* **Text section**:
----
# Scared rat



## c130 (Nov 20, 2006)

I got 3 rats a couple of months ago... they were really young when I got them, maybe 4 weeks old max. Two white & cream hooded (they look nearly identical... one's fatter than the other though lol) and a white & smoky black hooded.

The black hooded rat - who was named 'Tinkerbell' by my sister - is an incredibly jittery little guy. He jumps at everything, from the light going on right down to one of the other two rats scrabbling around in the cage or knocking into the cage wall. When I have Tink out, he makes a beeline for cover, and stays there for ages. After a while he'll get a little bolder and try to find an even deeper, darker hiding place. At the end of playtime when I need to snag him to put him back in his cage, or if I stick my hand into the clothes drawer they play in, he'll give me a solid bite, drawing blood.

The other two are fine. They'll come up and nibble on my fingernails, lick my fingers, run around over my lap, etc. but Tinkerbell is just so scared of everything that he's hard to play with. Today I took him out and plonked him on my shoulder, and when I sat down, he just stayed there frozen, then soon as I made a movement, he leapt and zoomed down my arm and into the ratty clothes' drawer in half a second.
----
* **Given entries**:
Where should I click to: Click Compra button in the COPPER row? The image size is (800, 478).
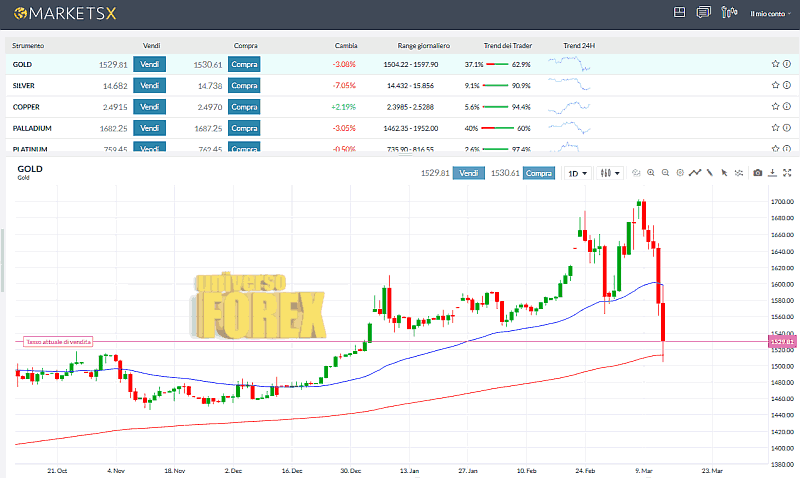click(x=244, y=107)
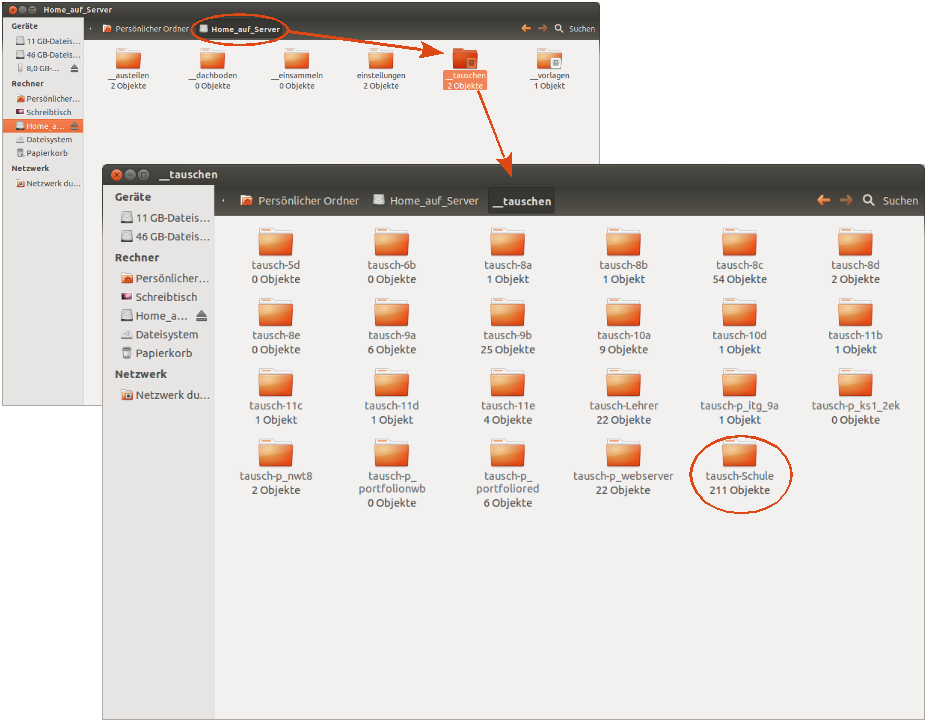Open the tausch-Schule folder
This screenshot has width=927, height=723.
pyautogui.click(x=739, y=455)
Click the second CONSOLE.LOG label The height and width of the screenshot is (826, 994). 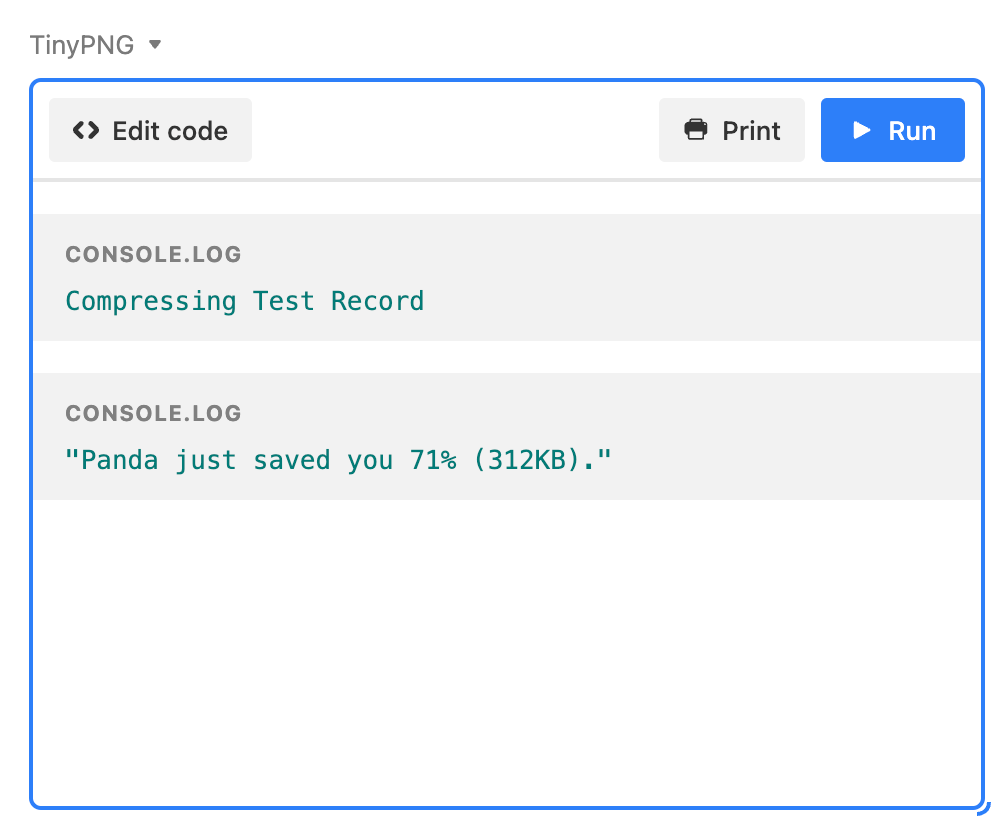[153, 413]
----
* **Task requirements**:
A - Rewrite the paragraph of the forum post that begins "The black hooded rat" as a bulleted list, keeping its main facts.
B - Answer these questions from the forum post:
(i) At most, how old were the rats when the poster got them?
(ii) Who gave Tinkerbell that name?
(iii) What do the other two rats nibble on?
C - Summarize the forum post in two sentences.

* **Per-task answers**:
A -
- The black hooded rat, named Tinkerbell by the poster's sister, is extremely jittery.
- He jumps at everything, from the light going on to the other two rats scrabbling around or knocking into the cage wall.
- When out of the cage, he heads straight for cover and stays there for a long time.
- After a while he grows a little bolder and looks for an even deeper, darker hiding place.
- When the poster catches him at the end of playtime, or reaches into the clothes drawer where the rats play, he bites hard enough to draw blood.

B -
(i) About 4 weeks old at most.
(ii) The poster's sister.
(iii) The poster's fingernails.

C - The poster got three young rats a couple of months ago, and one of them, a white and smoky black hooded rat named Tinkerbell, is so jittery that he jumps at everything, hides when let out, and bites hard enough to draw blood when caught. The other two rats are friendly and playful, but Tinkerbell is hard to play with, and when placed on the poster's shoulder he froze and then fled into the clothes drawer at the first movement.